#### Work to complete:
Keeping each word and mark in place, write out the full listing once more.

=======

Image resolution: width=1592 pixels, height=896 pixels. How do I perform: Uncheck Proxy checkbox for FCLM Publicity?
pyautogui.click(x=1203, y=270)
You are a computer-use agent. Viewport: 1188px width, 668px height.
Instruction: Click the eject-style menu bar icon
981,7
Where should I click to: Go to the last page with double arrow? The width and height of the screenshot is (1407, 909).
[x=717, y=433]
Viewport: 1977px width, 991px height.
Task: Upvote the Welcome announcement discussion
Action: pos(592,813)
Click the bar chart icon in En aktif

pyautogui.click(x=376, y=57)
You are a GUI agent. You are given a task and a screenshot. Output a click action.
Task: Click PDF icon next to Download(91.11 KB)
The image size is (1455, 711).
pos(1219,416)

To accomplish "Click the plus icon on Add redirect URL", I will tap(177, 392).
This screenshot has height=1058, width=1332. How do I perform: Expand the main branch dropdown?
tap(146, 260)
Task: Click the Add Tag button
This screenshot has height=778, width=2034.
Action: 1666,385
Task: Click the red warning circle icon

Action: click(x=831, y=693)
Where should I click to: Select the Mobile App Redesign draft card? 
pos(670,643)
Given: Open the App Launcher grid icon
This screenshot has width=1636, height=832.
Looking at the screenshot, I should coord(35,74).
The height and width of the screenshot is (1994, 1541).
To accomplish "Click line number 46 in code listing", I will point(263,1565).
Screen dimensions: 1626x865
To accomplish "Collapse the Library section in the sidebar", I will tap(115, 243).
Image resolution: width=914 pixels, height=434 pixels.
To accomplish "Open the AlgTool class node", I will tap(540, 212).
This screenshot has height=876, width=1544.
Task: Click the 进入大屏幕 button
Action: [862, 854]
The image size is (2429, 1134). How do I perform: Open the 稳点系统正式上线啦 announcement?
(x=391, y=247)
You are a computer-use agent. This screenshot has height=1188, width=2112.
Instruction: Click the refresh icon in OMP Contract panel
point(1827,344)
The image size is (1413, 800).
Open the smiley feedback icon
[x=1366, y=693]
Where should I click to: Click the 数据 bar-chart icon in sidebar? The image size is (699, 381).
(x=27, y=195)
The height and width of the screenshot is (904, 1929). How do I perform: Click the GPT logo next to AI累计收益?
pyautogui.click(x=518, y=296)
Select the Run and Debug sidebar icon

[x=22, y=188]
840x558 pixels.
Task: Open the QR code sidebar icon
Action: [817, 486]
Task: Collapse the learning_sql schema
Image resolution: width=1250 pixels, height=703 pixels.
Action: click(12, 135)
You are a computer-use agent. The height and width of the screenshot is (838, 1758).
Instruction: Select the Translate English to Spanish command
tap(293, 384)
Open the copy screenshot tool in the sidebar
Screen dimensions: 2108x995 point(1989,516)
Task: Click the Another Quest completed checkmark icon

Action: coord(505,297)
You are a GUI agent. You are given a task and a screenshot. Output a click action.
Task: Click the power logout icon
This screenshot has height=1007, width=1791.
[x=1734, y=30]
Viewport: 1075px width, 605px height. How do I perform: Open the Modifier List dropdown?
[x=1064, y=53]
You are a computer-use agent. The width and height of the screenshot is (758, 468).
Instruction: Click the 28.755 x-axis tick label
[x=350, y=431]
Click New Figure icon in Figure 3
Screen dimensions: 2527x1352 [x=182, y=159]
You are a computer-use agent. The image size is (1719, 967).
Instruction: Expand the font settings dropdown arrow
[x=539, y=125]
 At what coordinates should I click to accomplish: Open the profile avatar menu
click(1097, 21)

=======

#### Exercise output:
Image resolution: width=1592 pixels, height=896 pixels. How do I perform: Uncheck Proxy checkbox for FCLM Publicity?
pyautogui.click(x=1203, y=270)
You are a computer-use agent. Viewport: 1188px width, 668px height.
Instruction: Click the eject-style menu bar icon
981,7
Where should I click to: Go to the last page with double arrow? The width and height of the screenshot is (1407, 909).
[x=717, y=433]
Viewport: 1977px width, 991px height.
Task: Upvote the Welcome announcement discussion
Action: pos(592,813)
Click the bar chart icon in En aktif

pyautogui.click(x=376, y=57)
You are a GUI agent. You are given a task and a screenshot. Output a click action.
Task: Click PDF icon next to Download(91.11 KB)
The image size is (1455, 711).
pos(1219,416)

To accomplish "Click the plus icon on Add redirect URL", I will tap(177, 392).
This screenshot has height=1058, width=1332. How do I perform: Expand the main branch dropdown?
tap(146, 260)
Task: Click the Add Tag button
This screenshot has height=778, width=2034.
Action: 1666,385
Task: Click the red warning circle icon

Action: click(x=831, y=693)
Where should I click to: Select the Mobile App Redesign draft card? 
pos(670,643)
Given: Open the App Launcher grid icon
This screenshot has width=1636, height=832.
Looking at the screenshot, I should coord(35,74).
The height and width of the screenshot is (1994, 1541).
To accomplish "Click line number 46 in code listing", I will point(263,1565).
Screen dimensions: 1626x865
To accomplish "Collapse the Library section in the sidebar", I will tap(115, 243).
Image resolution: width=914 pixels, height=434 pixels.
To accomplish "Open the AlgTool class node", I will tap(540, 212).
This screenshot has height=876, width=1544.
Task: Click the 进入大屏幕 button
Action: [862, 854]
The image size is (2429, 1134). How do I perform: Open the 稳点系统正式上线啦 announcement?
(x=391, y=247)
You are a computer-use agent. This screenshot has height=1188, width=2112.
Instruction: Click the refresh icon in OMP Contract panel
point(1827,344)
The image size is (1413, 800).
Open the smiley feedback icon
[x=1366, y=693]
Where should I click to: Click the 数据 bar-chart icon in sidebar? The image size is (699, 381).
(x=27, y=195)
The height and width of the screenshot is (904, 1929). How do I perform: Click the GPT logo next to AI累计收益?
pyautogui.click(x=518, y=296)
Select the Run and Debug sidebar icon

[x=22, y=188]
840x558 pixels.
Task: Open the QR code sidebar icon
Action: [817, 486]
Task: Collapse the learning_sql schema
Image resolution: width=1250 pixels, height=703 pixels.
Action: click(12, 135)
You are a computer-use agent. The height and width of the screenshot is (838, 1758).
Instruction: Select the Translate English to Spanish command
tap(293, 384)
Open the copy screenshot tool in the sidebar
Screen dimensions: 2108x995 point(1989,516)
Task: Click the Another Quest completed checkmark icon

Action: coord(505,297)
You are a GUI agent. You are given a task and a screenshot. Output a click action.
Task: Click the power logout icon
This screenshot has height=1007, width=1791.
[x=1734, y=30]
Viewport: 1075px width, 605px height. How do I perform: Open the Modifier List dropdown?
[x=1064, y=53]
You are a computer-use agent. The width and height of the screenshot is (758, 468).
Instruction: Click the 28.755 x-axis tick label
[x=350, y=431]
Click New Figure icon in Figure 3
Screen dimensions: 2527x1352 [x=182, y=159]
You are a computer-use agent. The image size is (1719, 967).
Instruction: Expand the font settings dropdown arrow
[x=539, y=125]
 At what coordinates should I click to accomplish: Open the profile avatar menu
click(1097, 21)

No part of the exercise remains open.